In the dynamic programming analysis, the key is to understand the difference between this and 0300.Longest Increasing Subsequence (opens new window).
Link them together to understand how to find an increasing subsequence and then how to find a continuous increasing subsequence.
In summary: the non-continuous increasing subsequence is related to previous states from 0 to i, while the continuous one is only related to the previous state.

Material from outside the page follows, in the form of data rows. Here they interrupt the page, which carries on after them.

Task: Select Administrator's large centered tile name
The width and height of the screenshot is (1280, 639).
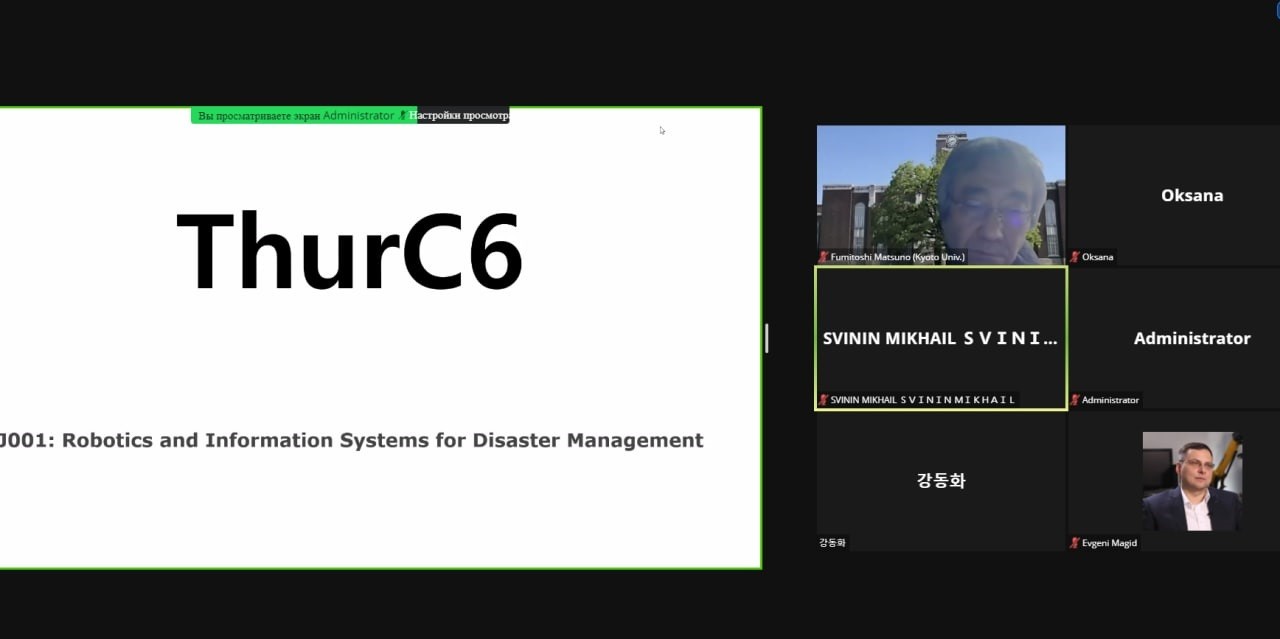Action: (x=1191, y=338)
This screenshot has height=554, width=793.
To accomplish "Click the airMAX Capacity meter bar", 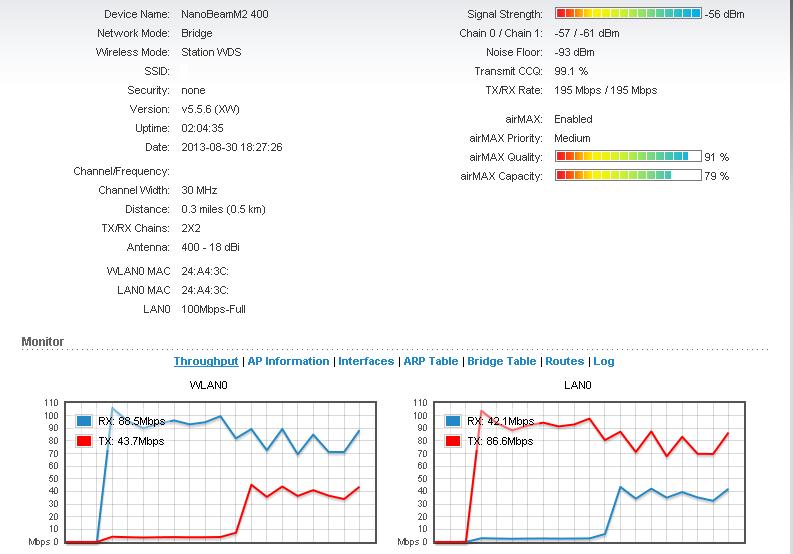I will coord(628,176).
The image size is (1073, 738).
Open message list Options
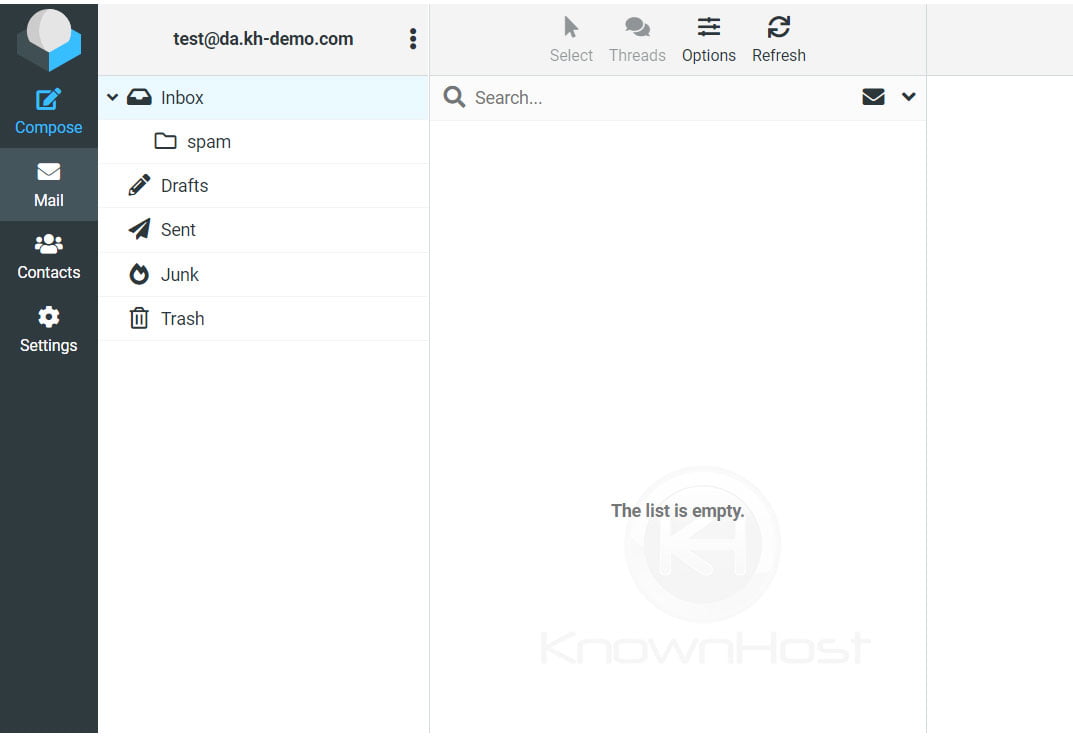coord(709,38)
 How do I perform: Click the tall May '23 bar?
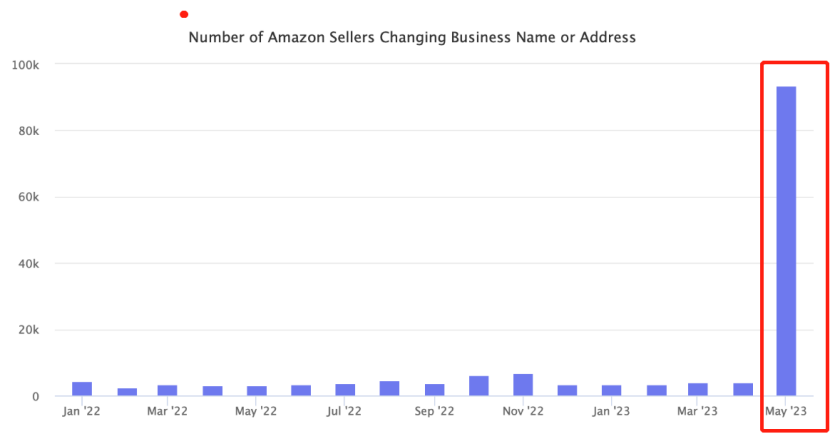coord(786,240)
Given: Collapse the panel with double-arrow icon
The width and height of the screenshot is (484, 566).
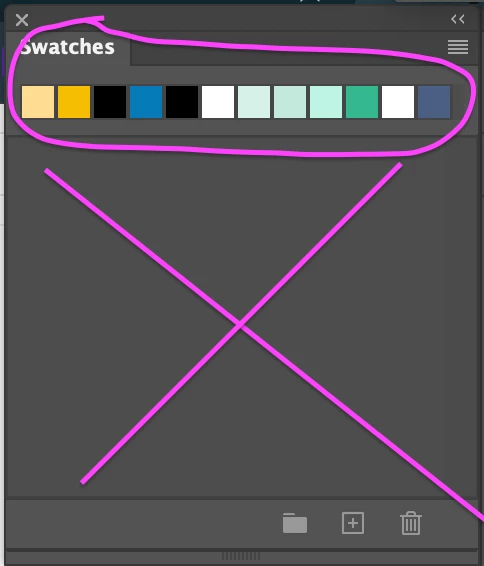Looking at the screenshot, I should [458, 19].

I've highlighted the differences in the recurrence relation and traversal method, so please take your time to grasp them!
# Other Language Versions
# Java:
Dynamic Programming:
/**
* 1.dp[i] represents the maximum continuous value at current index
* 2.Recurrence relation: if(nums[i+1] > nums[i]) then dp[i+1] = dp[i]+1
* 3.Initialization: All values set to 1
* 4.Traversal direction: Front to back
* 5.Result derivation:
* @param nums
* @return
*/
public static int findLengthOfLCIS(int[] nums) {
int[] dp = new int[nums.length];
for (int i = 0; i < dp.length; i++) {
dp[i] = 1;
}
int res = 1;
// Note that here, i starts from 0, which causes some differences compared to Carl's C++ code, where some places have an offset of i + 1.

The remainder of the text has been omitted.